TASK BRIEF.
Copy word for word the part of the ESXi cluster HA failure thread below, from "I have tried" to "errors occurred again.".

DOCUMENT SECTION.
Hi,
I have a 2-node ESXi cluster (4.1U1) and after enabling HA I am having constant intermittent failures reported by HA. Typically its one of 2 messages:-
"A possible host failure has been detected by HA on host xxxx" or "HA recovered from a total cluster failure in cluster xxx in Data Center yyy"
Sometimes then VC events view shows that it has recovered and is "healthy" and other times it just stays in what looks like a failure situation with a red ! next to the node. Typically this is happening on node-2.
I have tried entering/exiting Maintenance mode which sometimes resets everything to healthy but sometimes not. I have also disabled and re-enable HA which again works for a day or so.
Today I removed disabled HA, removed both nodes from the cluster, deleted the cluster object and re-added the nodes and re-enabled HA.All reported successful but only lasted a few hours before the errors occurred again.
I dont think Name resolution is an issue as aI can ping each node from the other using short and FDQN.
Any ideas would be greatly appreicated as its driving me nuts
.
Please take a look at http://kb.vmware.com/kb/1026825 to rule out duplicate IP addresses.
André
Please take a look at http://kb.vmware.com/kb/1026825 to rule out duplicate IP addresses.
André
Andre,
Thank you very much. That was exactly what the problem was. I couldn't find any reference to "Duplicate IP" in either log, but I did see ping failures.
Thanks again,
Gerry

SOURCE EXCERPT.
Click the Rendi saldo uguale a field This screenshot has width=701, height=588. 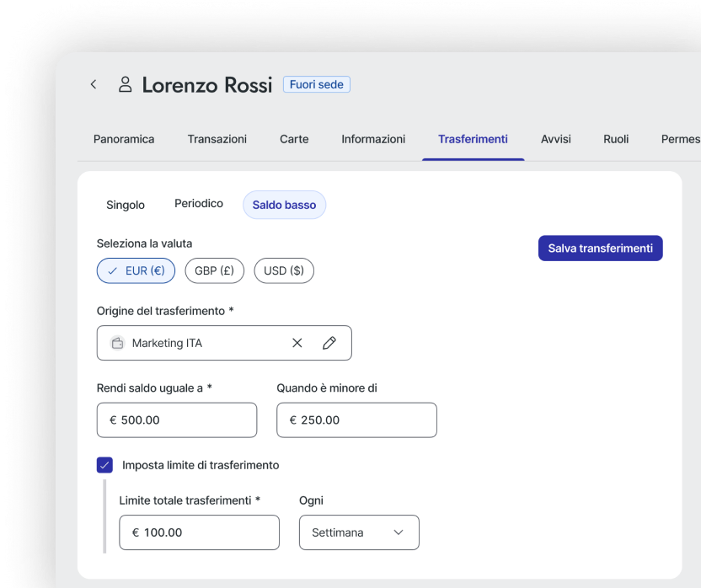point(177,420)
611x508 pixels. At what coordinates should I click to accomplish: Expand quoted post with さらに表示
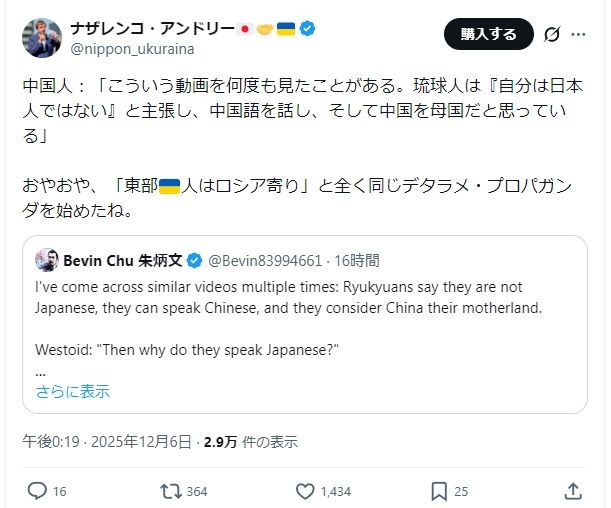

ANSWER.
I have tried entering/exiting Maintenance mode which sometimes resets everything to healthy but sometimes not. I have also disabled and re-enable HA which again works for a day or so.
Today I removed disabled HA, removed both nodes from the cluster, deleted the cluster object and re-added the nodes and re-enabled HA.All reported successful but only lasted a few hours before the errors occurred again.